Unfortunately, royalty-in-kind is still written into the regulations governing SPR oil acquisitions and could likely be revived through executive order. This would be logistically very complicated but not illegal. No congressional approval would be required, and if there was ever an interior secretary to revive a program like this, it would be industry shill David Bernhardt.
Getting the Big Oil story straight. In response to Trump’s announcement, the business press and especially the oil industry gushed. The irony is until Trump started using the SPR to increase prices, the oil lobby actually hated it. The SPR is supposed to be a mechanism designed to protect consumers from price spikes, and, of course, price spikes usually mean profit for Big Oil. That’s why Exxon and the American Petroleum Institute lobbied for legislation to weaken the SPR, while longtime recipients of Big Oil cash like the Heritage Foundation have called openly for abolishing it.
Of course, now that the shoe is on the other foot and Big Oil is flailing, the industry must be glad that the SPR is around to help prop up its profits.

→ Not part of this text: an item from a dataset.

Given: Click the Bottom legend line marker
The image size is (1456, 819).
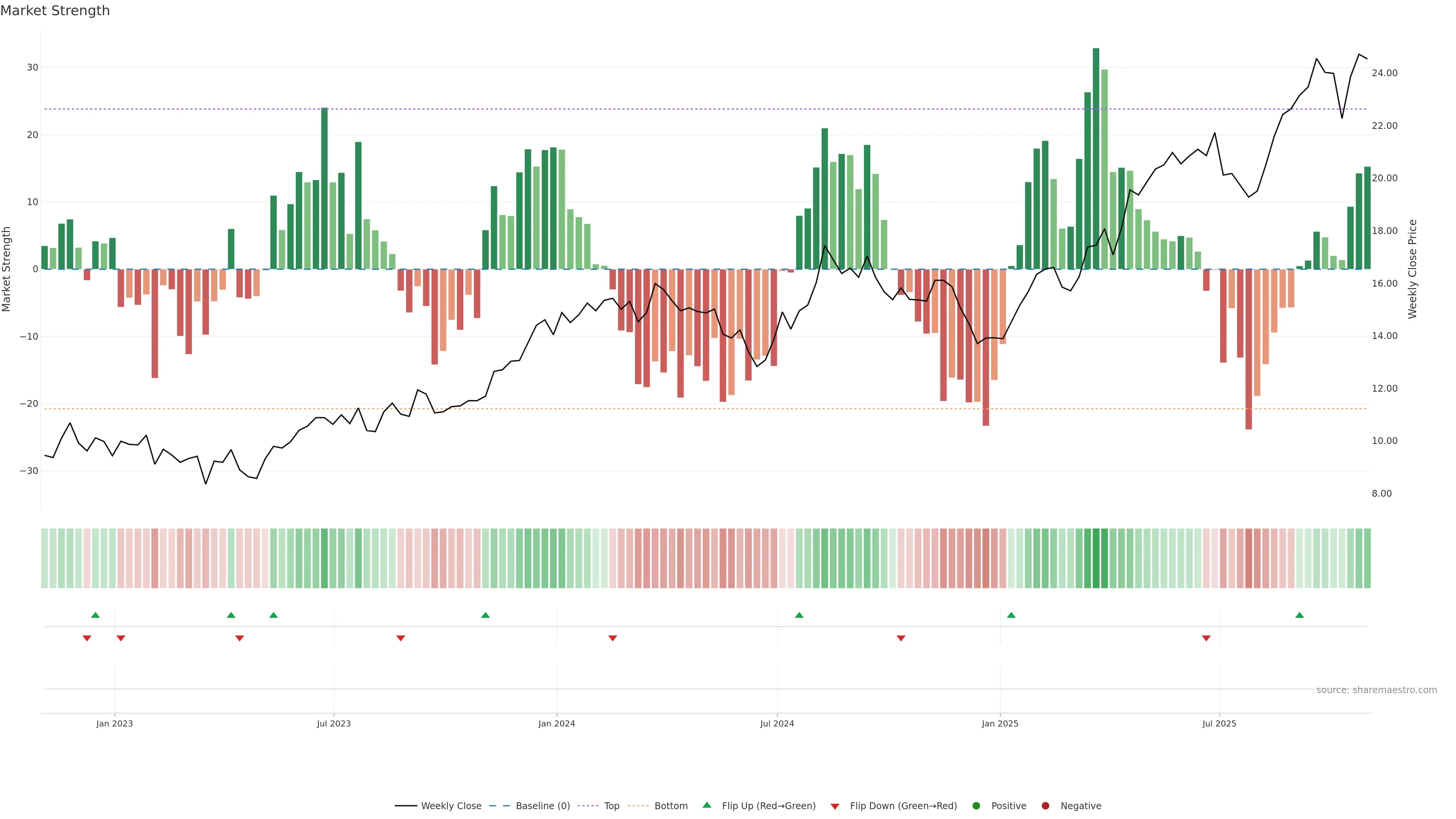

Disaster capitalism baby steps, for now. The coronavirus should be an opportunity to unite the country to prevent waves of death. But corporate America is treating it as an opportunity for waves of profit. Disaster capitalism is on deck to prevent a humane response and instead bail out industries ranging from cruise ships to airlines and, of course, Big Oil. Somehow, we can’t have a serious conversation about giving modest amounts of money to people who truly need it, but we’re instead preparing to throw billions at faceless corporations. The Strategic Petroleum Reserve announcement could be just the beginning. Tax credits, royalty-free leasing on public lands, and low-interest loans could all be coming next.
At a time of unprecedented economic and public health disaster, priorities matter. This is a moment to prioritize the health and well-being of communities, first responders, and our most vulnerable — not to bail out corporations and oligarchs.